“Walking the whole way?”

“I'll be walking. You're going to ride.”

“Gee-yap!” cried Arthur Stuart.

Alvin set off at a trot, but before long he was running full out. He never set foot on that road, though. Instead he took off cross country, over fields, over fences, and on into the woods, which still stood in great swatches here and there across the states of Hio and Wobbish between him and home. The greensong was much weaker than it had been in the days when the Red men had it all to themselves. But the song was still strong enough for Alvin Smith to hear. He let himself himself fall into the rhythm of the greensong, running as the Red men did. And Arthur Stuart– maybe he could hear some of the greensong too, enough that it could lull him to sleep, there on Alvin's back.
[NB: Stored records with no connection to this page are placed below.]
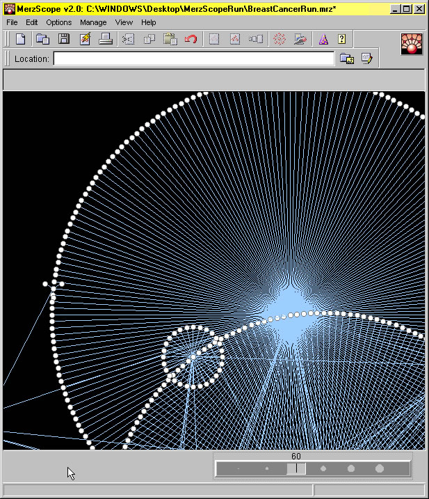This screenshot has width=429, height=499.
Task: Click the MerzScope logo in the toolbar corner
Action: pos(412,43)
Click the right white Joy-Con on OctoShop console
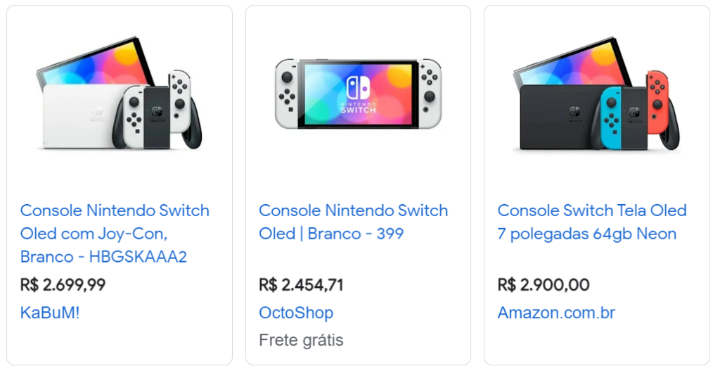The height and width of the screenshot is (371, 720). point(430,93)
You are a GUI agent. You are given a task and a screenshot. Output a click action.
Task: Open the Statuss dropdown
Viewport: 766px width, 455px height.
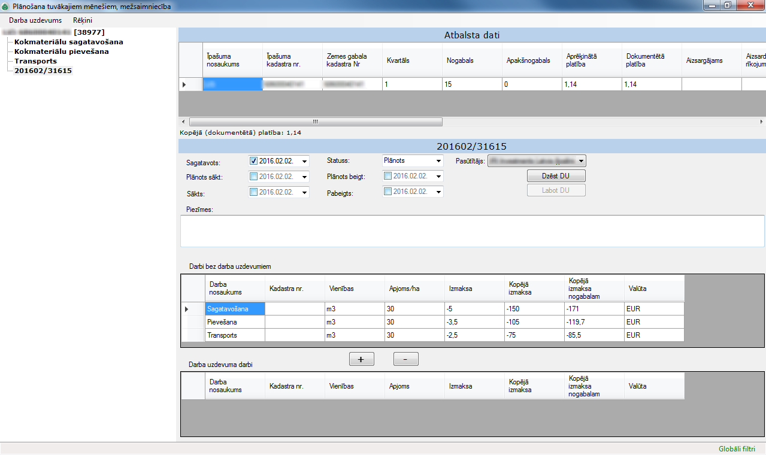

The world was gone. Just him, Arthur Stuart, the golden plow– and the whole world singing around him. I'm a journeyman now. And this is my first journey.

Chapter 20 – Cavil's Deed

Cavil Planter had business in town. He mounted his horse early on that fine spring morning, leaving behind wife and slaves, house and land, knowing all were well under his control, fully his own.

Along about noon, after many a pleasant visit and much business well done, he stopped in at the postmaster's store. There were three letters there. Two were from old friends. One was from Reverend Philadelphia Thrower in Carthage, the capital of Wobbish.
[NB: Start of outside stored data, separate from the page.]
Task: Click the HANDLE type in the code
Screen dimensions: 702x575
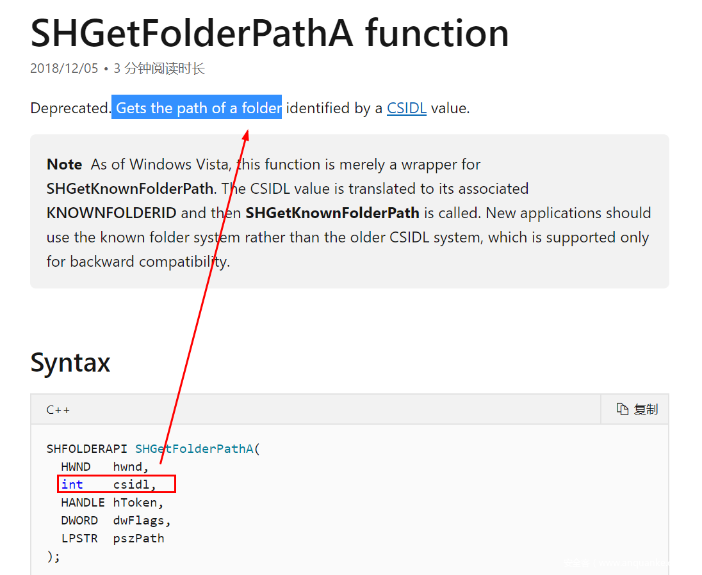Action: 83,503
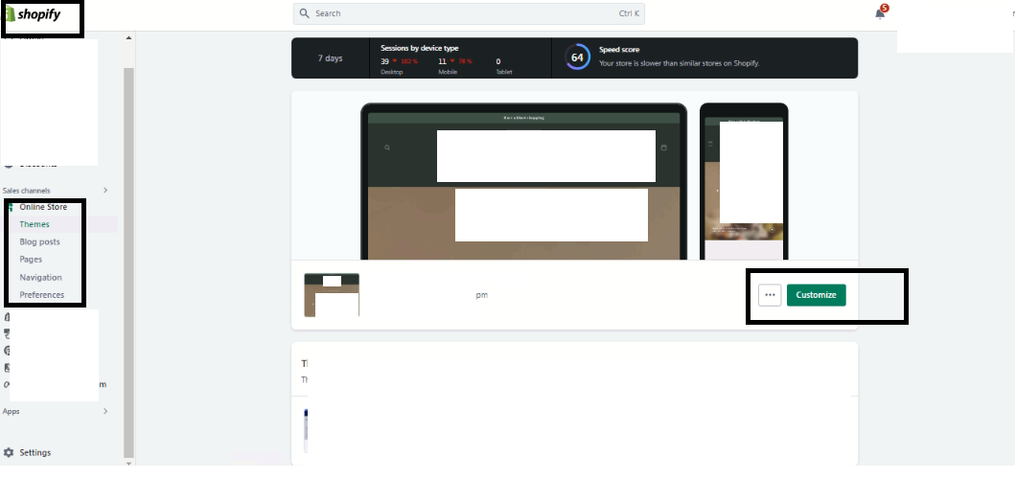The height and width of the screenshot is (479, 1016).
Task: Select Navigation under Online Store
Action: click(x=40, y=278)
Old friends could wait. This would be news about the Finders he hired, though why the letter should come from Thrower and not from the Finders themselves, Cavil couldn't guess. Maybe there was trouble. Maybe he'd have to go north to testify after all. Well, if that's what it takes, I'll do it, thought Cavil. Gladly I'll leave the ninety and nine sheep, as Jesus said, in order to reclaim the one that strayed.

It was bitter news. Both Finders dead, and so also the innkeeper's wife who claimed to have adopted Cavil's stolen firstborn son. Good riddance to her, thought Cavil, and he spared not a second's grief for the Finders– they were hirelings, and he valued them less than his slaves, since they weren't his. No, it was the last news, the worst news, that set Cavil's hands to trembling and his breath tostop. The man who killed one of the Finders, a prentice smith named Alvin, he ran off instead of standing trial– and took with him Cavil's son.

He took my son. And the worst words from Thrower were these: “I knew this fellow Alvin when he was a mere child, and already he was an agent of evil. He is our mutual Friend's worst enemy in all the world, and now he has your most valued property in his possession. I wish I had better news. I pray for you, lest your son be turned into a dangerous and implacable foe of all our Friend's holy work.”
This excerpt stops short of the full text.